PROBLEM STATEMENT ▸
Please swap "listbox" for "list box" in the items from the start through the line containing "(x=80, y=262)", keeping everything else the same and leaving the pictures out.

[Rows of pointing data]
+++++

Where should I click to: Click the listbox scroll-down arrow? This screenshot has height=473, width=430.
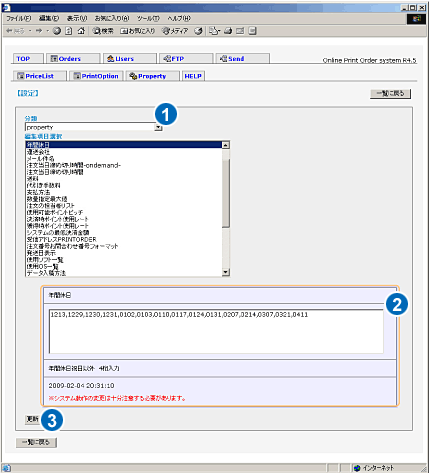tap(226, 272)
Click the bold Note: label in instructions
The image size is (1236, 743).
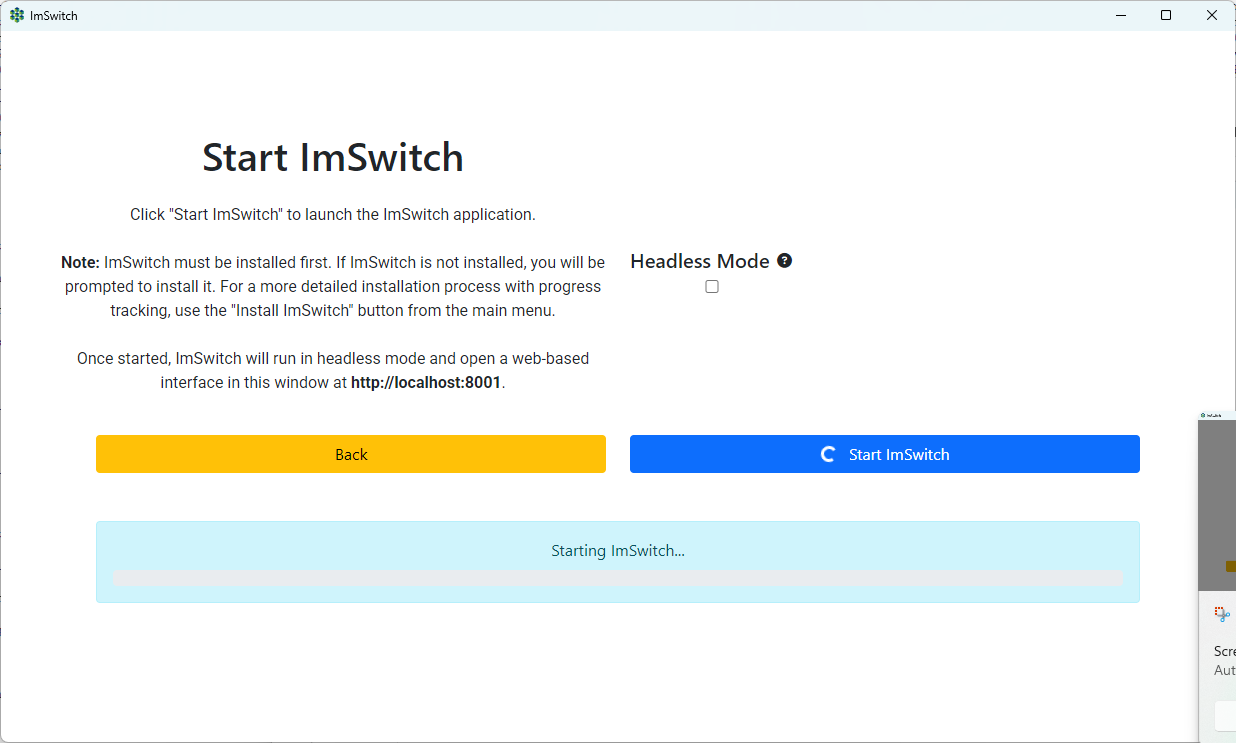(x=80, y=262)
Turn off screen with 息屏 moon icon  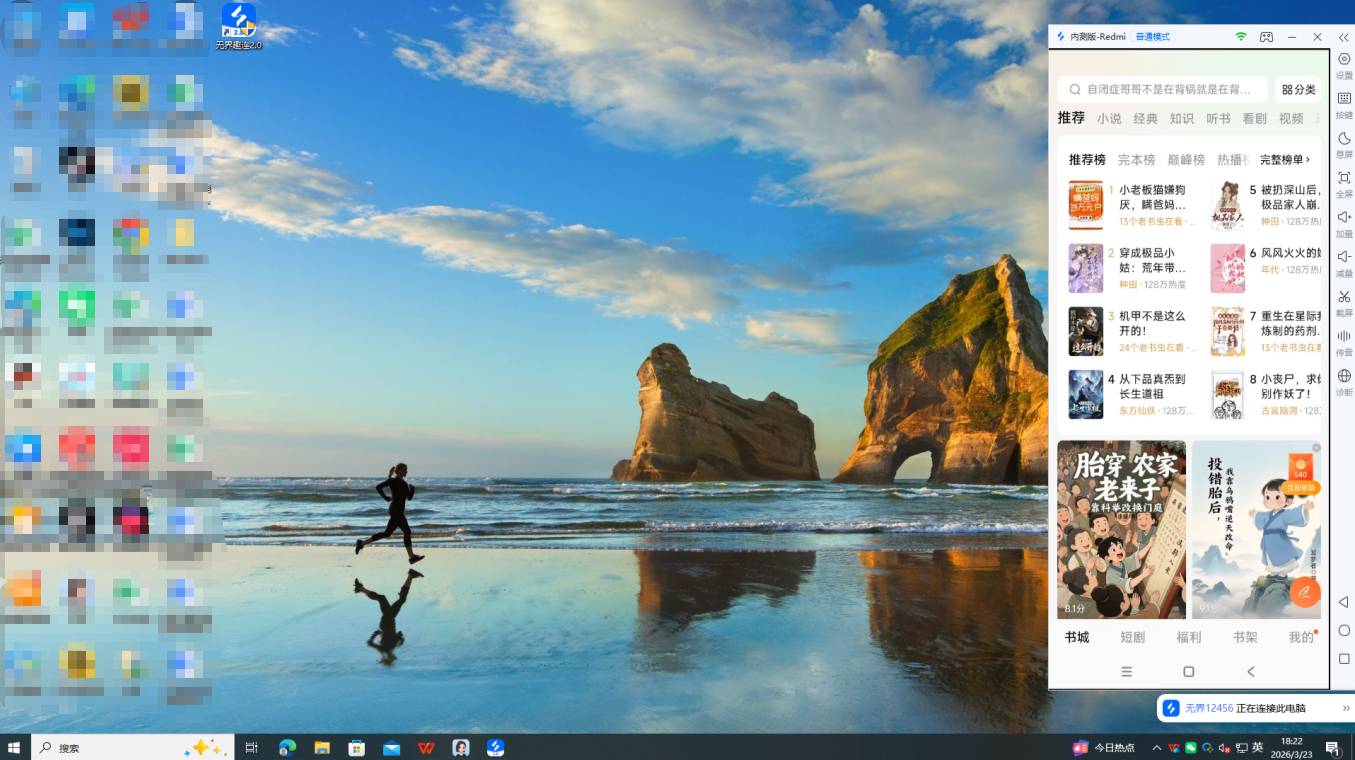click(1344, 139)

+++++

TASK SOLUTION ▸
Where should I click to: Click the list box scroll-down arrow? This screenshot has height=473, width=430.
tap(226, 272)
Click the bold Note: label in instructions
The image size is (1236, 743).
(x=80, y=262)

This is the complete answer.